I mentioned that there are a couple of tricks to making great pemmican. One well known online guide cautions against using melted tallow that is too hot as it might cook your dried meat that you have taken pains to keep raw as the heat can activate and denature the enzymes found in raw meat that help you to digest it and derive maximum nutritional value. This is not really a problem though if the meat is completely dry because the enzymes require water in order to be activated. According to the amazing historical pemmican resource that I cannot recommend more highly: The Fat of the Land by Vilhjalmur Stefansson, Native Americans would sometimes use fat that was hot enough to fry donuts which is like 350 degrees Fahrenheit.

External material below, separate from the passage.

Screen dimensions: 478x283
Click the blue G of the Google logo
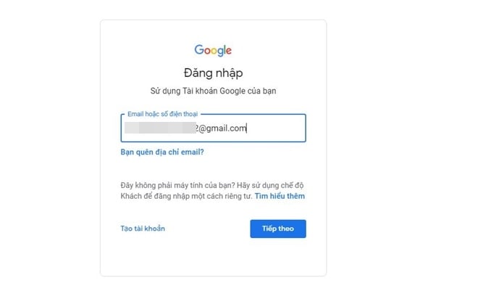coord(199,49)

One good reason to use fat that is relatively hot and not just melted is to make sure that the ground meat fibers are completely saturated with hot fat. If not then your pemmican will have a weird mouth feel as described in the first secret to great pemmican post. The fat doesn’t have to be super hot when you combine it with the meat as long as you keep the mixture hot until the meat is totally saturated. I will usually mix the ingredients in a double boiler to make sure they stay warm until they are fully saturated and the mixture takes on a much darker hue. You can even cook the mixture a little until it gets even darker. It seems that the darker the pemmican the better. Pemmican that looks very light and pale in color is bound to be unpalatable.

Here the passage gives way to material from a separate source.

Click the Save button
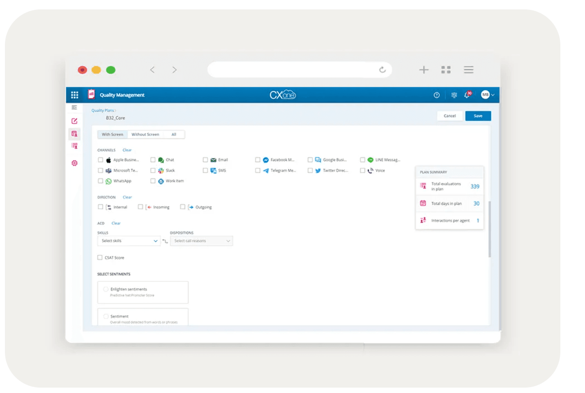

Using a double boiler can also keep the mixture soft enough while you fill molds or pans for making pemmican bars. If you want to get really traditional you can fill a buffalo hide bag with pulverized meat which you then pour hot fat into. This technique would require fat that is very hot, well over 300F as mentioned above.
It’s also worth noting that the temperature required to kill pathogenic microbes on meat is the same temperature that will denature, or “kill”, the enzymes, and that meat has to be wet in order for the microbes to be killed otherwise they can go into a dormant, heat resistant state ready to resume their biological process, which include their own enzymes, at a later date when conditions are favorable again. Of course we want to use meat produced by operations that should be free of pathogens or use other methods besides heat to make sure we are not ingesting these harmful agents.
I’m not sure how much you can fry and brown the dried meat before it reduces the nutritional value and/or how much that would improve the taste of the final product. That’s why I’m sharing this information here so people have a good point from which to start experimenting and then hopefully share their experiences.